▸ **Job item**:
Please rewrite the listing below as a Markdown table with the columns Row and Line, starting with the line containing "The width and" and continuing through the end of the listing. Omit blank lines and leave the pictures out of the answer.

(Collected data entries)
____
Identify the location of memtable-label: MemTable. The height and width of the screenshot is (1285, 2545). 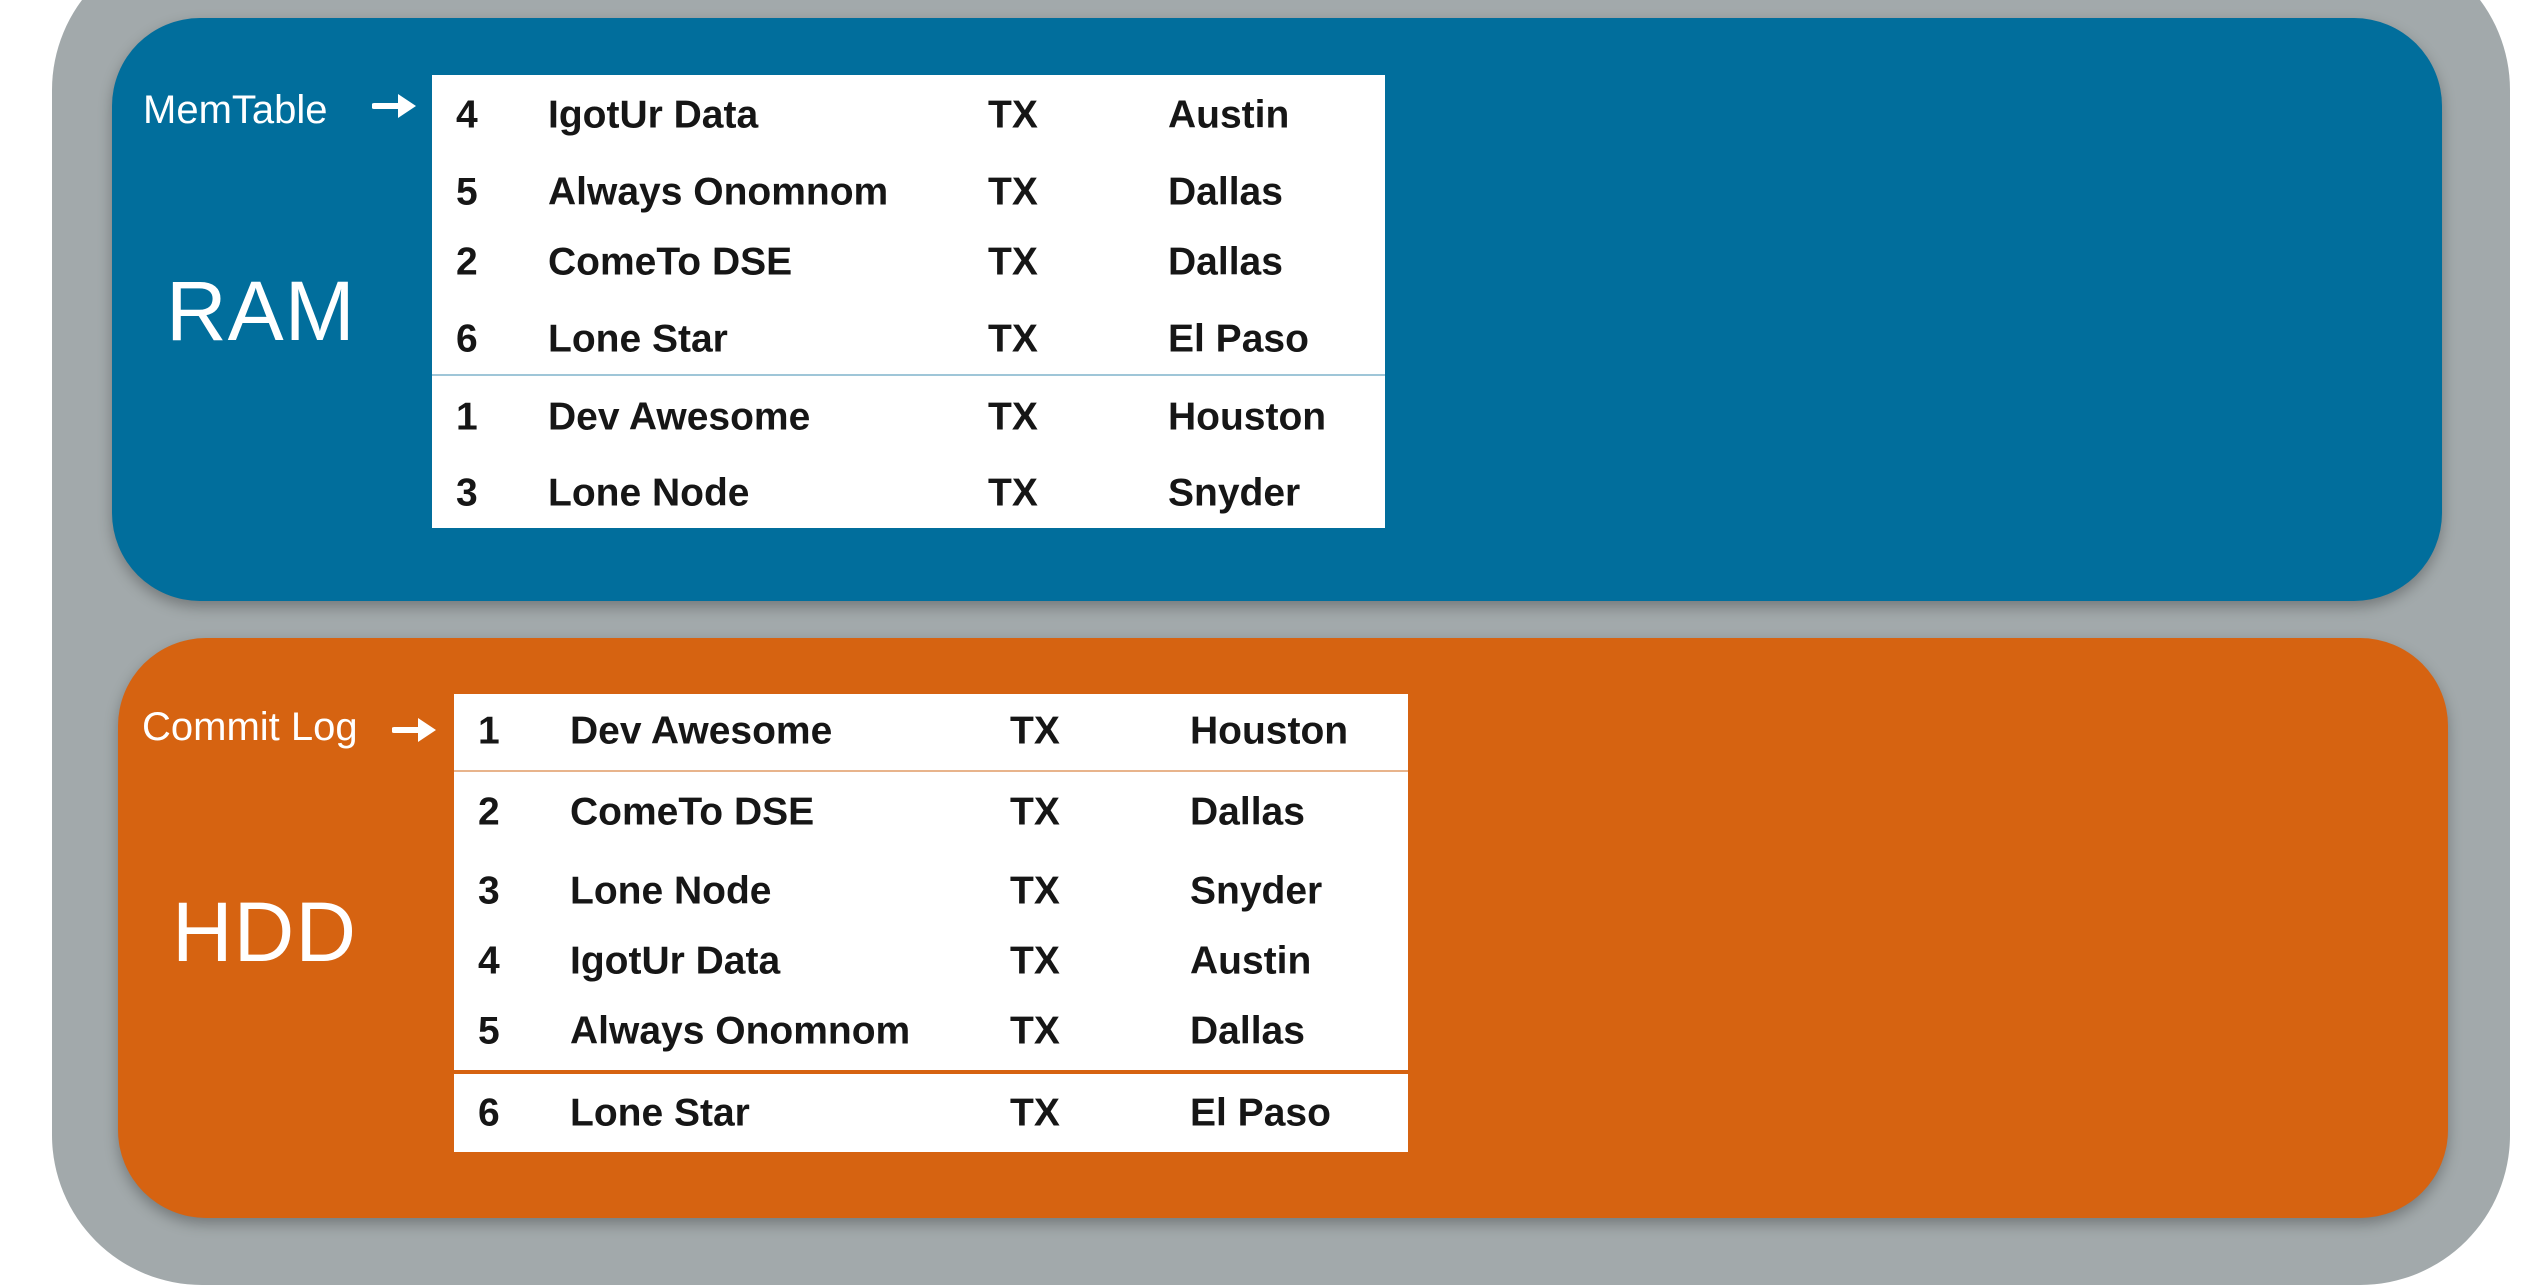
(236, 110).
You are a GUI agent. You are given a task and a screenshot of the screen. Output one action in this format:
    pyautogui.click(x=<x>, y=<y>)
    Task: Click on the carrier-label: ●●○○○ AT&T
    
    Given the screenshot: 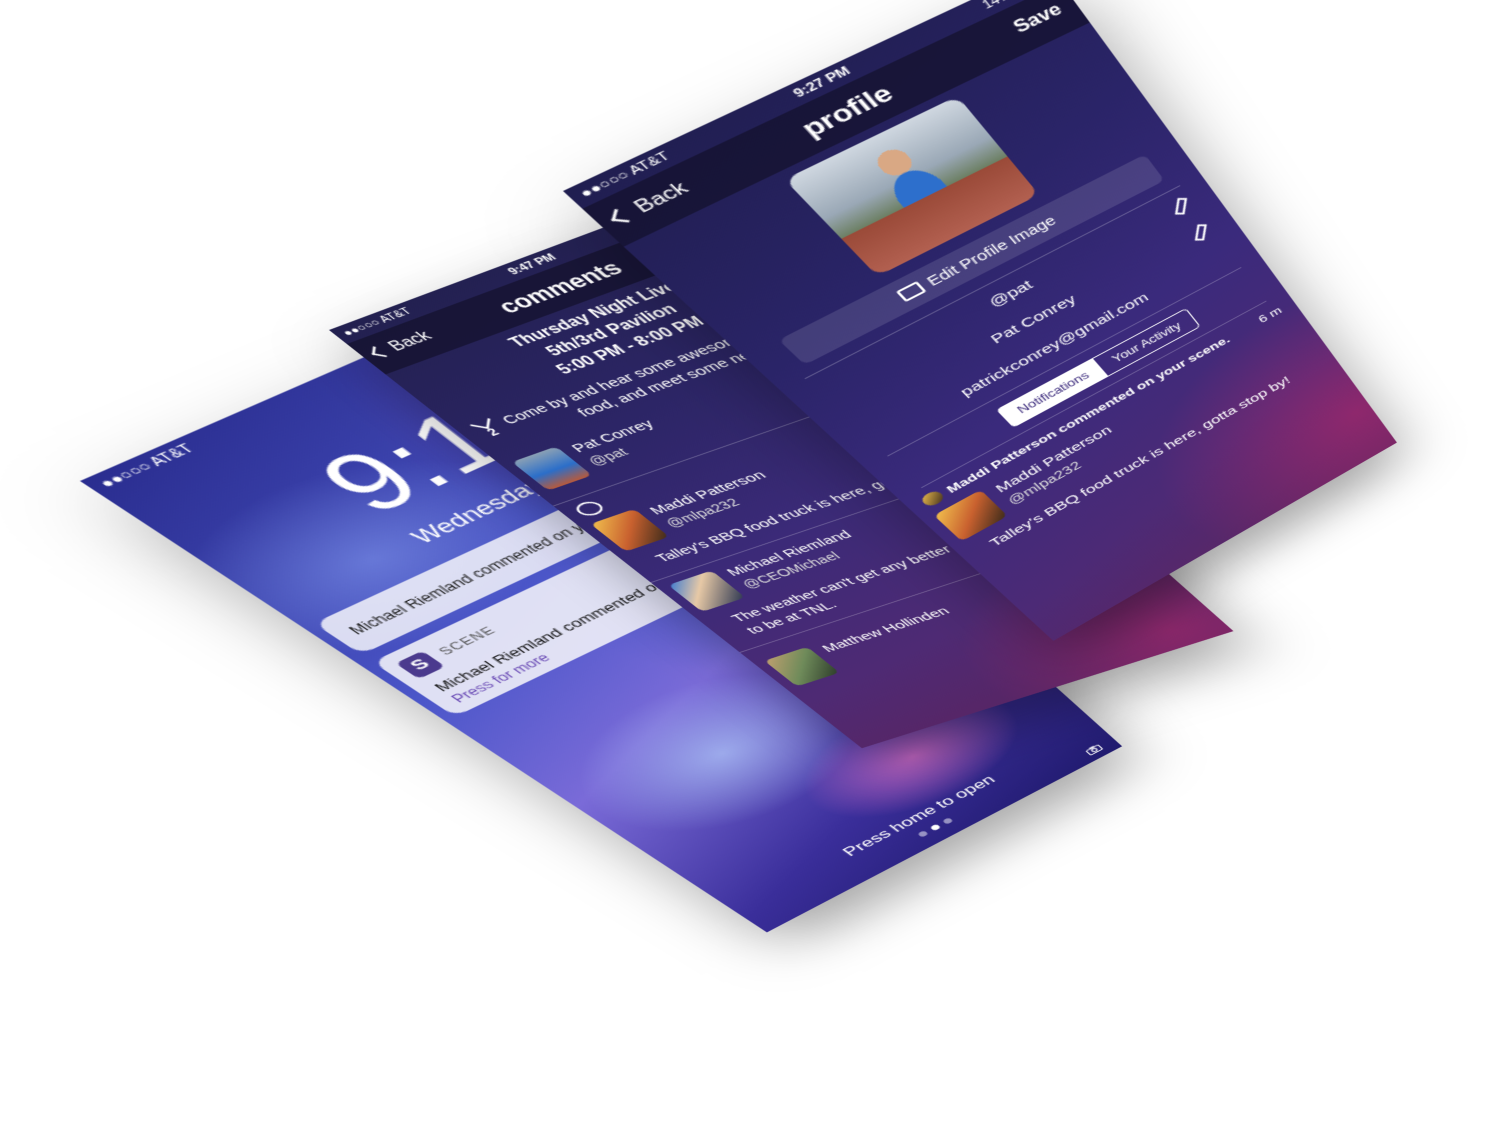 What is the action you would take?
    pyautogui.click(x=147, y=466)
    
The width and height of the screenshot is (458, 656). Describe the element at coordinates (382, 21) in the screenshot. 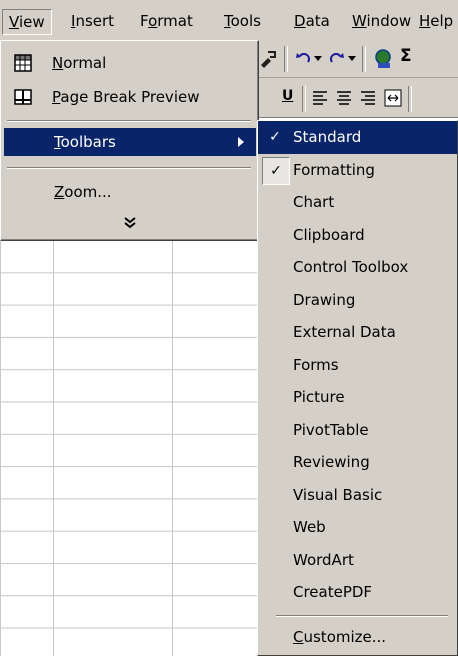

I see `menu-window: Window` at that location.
____
▸ **Solution to the exercise**:
| Row | Line |
|---|---|
| 1 | The width and height of the screenshot is (458, 656). Describe the element at coordinates (382, 21) in the screenshot.  |
| 2 | I see `menu-window: Window` at that location. |